简体   繁体   English

使用python对象从javascript呈现的URL解析html

[英]Parsing html from a javascript rendered url with python object

I would like to extract the market information from the following url and all of its subsequent pages: 我想从以下网址及其所有后续页面中提取市场信息:

https://uk.reuters.com/investing/markets/index/.FTSE?sortBy=&sortDir=&pn=1

I have successfully parsed the data that I want from the first page using some code from the following url: 我已经使用以下网址中的一些代码成功解析了我想要从首页获得的数据:

https://impythonist.wordpress.com/2015/01/06/ultimate-guide-for-scraping-javascript-rendered-web-pages

I have also been able to parse out the url for the next page to feed into a loop in order to grab data from the next page. 我还能够解析出下一页的URL,以使其进入循环,以便从下一页获取数据。 The problem is it crashes before the next page loads for a reason I don't fully understand. 问题是由于我不完全了解的原因,它在下一页加载之前崩溃了。

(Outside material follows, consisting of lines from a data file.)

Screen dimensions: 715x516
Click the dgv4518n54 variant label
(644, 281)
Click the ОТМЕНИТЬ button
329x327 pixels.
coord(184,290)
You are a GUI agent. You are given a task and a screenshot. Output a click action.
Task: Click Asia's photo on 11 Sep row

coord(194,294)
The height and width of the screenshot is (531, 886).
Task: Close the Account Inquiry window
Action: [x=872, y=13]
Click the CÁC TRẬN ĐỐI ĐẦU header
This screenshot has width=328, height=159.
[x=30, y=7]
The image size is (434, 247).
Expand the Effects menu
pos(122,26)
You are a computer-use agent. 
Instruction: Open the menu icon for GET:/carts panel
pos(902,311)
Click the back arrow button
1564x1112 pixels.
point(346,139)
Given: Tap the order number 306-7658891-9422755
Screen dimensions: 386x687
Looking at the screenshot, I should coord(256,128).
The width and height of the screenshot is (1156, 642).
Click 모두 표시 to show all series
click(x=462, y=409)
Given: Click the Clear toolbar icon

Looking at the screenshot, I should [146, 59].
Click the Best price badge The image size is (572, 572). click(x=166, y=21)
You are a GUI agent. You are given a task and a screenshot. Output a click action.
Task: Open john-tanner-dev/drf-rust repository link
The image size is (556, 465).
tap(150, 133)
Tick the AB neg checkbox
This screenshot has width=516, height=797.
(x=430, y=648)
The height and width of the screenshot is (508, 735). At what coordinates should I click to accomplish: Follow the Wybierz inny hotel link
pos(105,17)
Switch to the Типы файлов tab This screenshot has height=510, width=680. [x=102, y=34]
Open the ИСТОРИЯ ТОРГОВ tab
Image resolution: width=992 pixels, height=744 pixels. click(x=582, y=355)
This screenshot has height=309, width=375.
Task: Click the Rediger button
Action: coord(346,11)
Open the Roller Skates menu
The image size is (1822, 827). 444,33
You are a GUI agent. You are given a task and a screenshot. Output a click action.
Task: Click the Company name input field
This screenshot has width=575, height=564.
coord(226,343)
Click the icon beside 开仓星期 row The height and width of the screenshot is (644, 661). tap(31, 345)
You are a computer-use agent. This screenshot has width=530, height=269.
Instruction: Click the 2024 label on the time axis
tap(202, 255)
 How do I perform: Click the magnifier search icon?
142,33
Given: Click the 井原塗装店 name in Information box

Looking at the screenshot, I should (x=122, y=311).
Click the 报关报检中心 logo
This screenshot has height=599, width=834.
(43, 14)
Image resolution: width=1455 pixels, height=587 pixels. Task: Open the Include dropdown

I have a hunch that the class that I have borrowed from 'impythonist' may be causing the problem. 我有一种预感,就是我从“ impythonist”那里借来的课程可能导致了问题。 I don't know enough object orientated programming to work out the problem. 我不知道足够的面向对象的程序来解决这个问题。 Here is my code, much of which is borrowed from the the url above: 这是我的代码,其中大部分是从上面的网址借来的:

import sys  
from PyQt4.QtGui import *  
from PyQt4.QtCore import *  
from PyQt4.QtWebKit import *  
from lxml import html
import re
from bs4 import BeautifulSoup

class Render(QWebPage):  
  def __init__(self, url):  
    self.app = QApplication(sys.argv)  
    QWebPage.__init__(self)  
    self.loadFinished.connect(self._loadFinished)  
    self.mainFrame().load(QUrl(url))  
    self.app.exec_()  

  def _loadFinished(self, result):  
    self.frame = self.mainFrame()  
    self.app.quit()  



base_url='https://uk.reuters.com'
complete_next_page='https://uk.reuters.com/investing/markets/index/.FTSE?sortBy=&sortDir=&pn=1'

#LOOP TO RENDER PAGES AND GRAB DATA
while complete_next_page != '':
    print ('NEXT PAGE: ',complete_next_page, '\n')
    r = Render(complete_next_page)  # USE THE CLASS TO RENDER JAVASCRIPT FROM PAGE
    result = r.frame.toHtml()     # ERROR IS THROWN HERE ON 2nd PAGE

# PARSE THE HTML
soup = BeautifulSoup(result, 'lxml')
row_data=soup.find('div', attrs={'class':'column1 gridPanel grid8'})
print (len(row_data))

# PARSE ALL ROW DATA
stripe_rows=row_data.findAll('tr', attrs={'class':'stripe'})
non_stripe_rows=row_data.findAll('tr', attrs={'class':''})
print (len(stripe_rows))
print (len(non_stripe_rows))

# PARSE SPECIFIC ROW DATA FROM INDEX COMPONENTS
#non_stripe_rows: from 4 to 18 (inclusive) contain data
#stripe_rows: from 2 to 16 (inclusive) contain data
i=2
while i < len(stripe_rows):
    print('CURRENT LINE IS: ',str(i))
    print(stripe_rows[i])
    print('###############################################')
    print(non_stripe_rows[i+2])
    print('\n')
    i+=1

#GETS LINK TO NEXT PAGE
next_page=str(soup.find('div', attrs={'class':'pageNavigation'}).find('li', attrs={'class':'next'}).find('a')['href']) #GETS LINK TO NEXT PAGE WORKS
complete_next_page=base_url+next_page

I have annotated the bits of code that I have written and understand but I don't really know what's going on in the 'Render' class enough to diagnose the error? 我已经注释了一些我已经编写并理解的代码,但是我真的不知道'Render'类中发生了什么足以诊断错误? Unless its something else? 除非有别的东西?

Here is the error: 这是错误:

result = r.frame.toHtml()
AttributeError: 'Render' object has no attribute 'frame'

I don't need to keep the information in the class once I have parsed it out so I was thinking perhaps it could be cleared or reset somehow and then updated to hold the new url information from page 2:n but I have no idea how to do this? 解析完这些信息后,我不需要将其保留在类中,因此我想也许可以将其清除或重置,然后进行更新以保存第2页:n中的新url信息,但是我不知道如何去做这个?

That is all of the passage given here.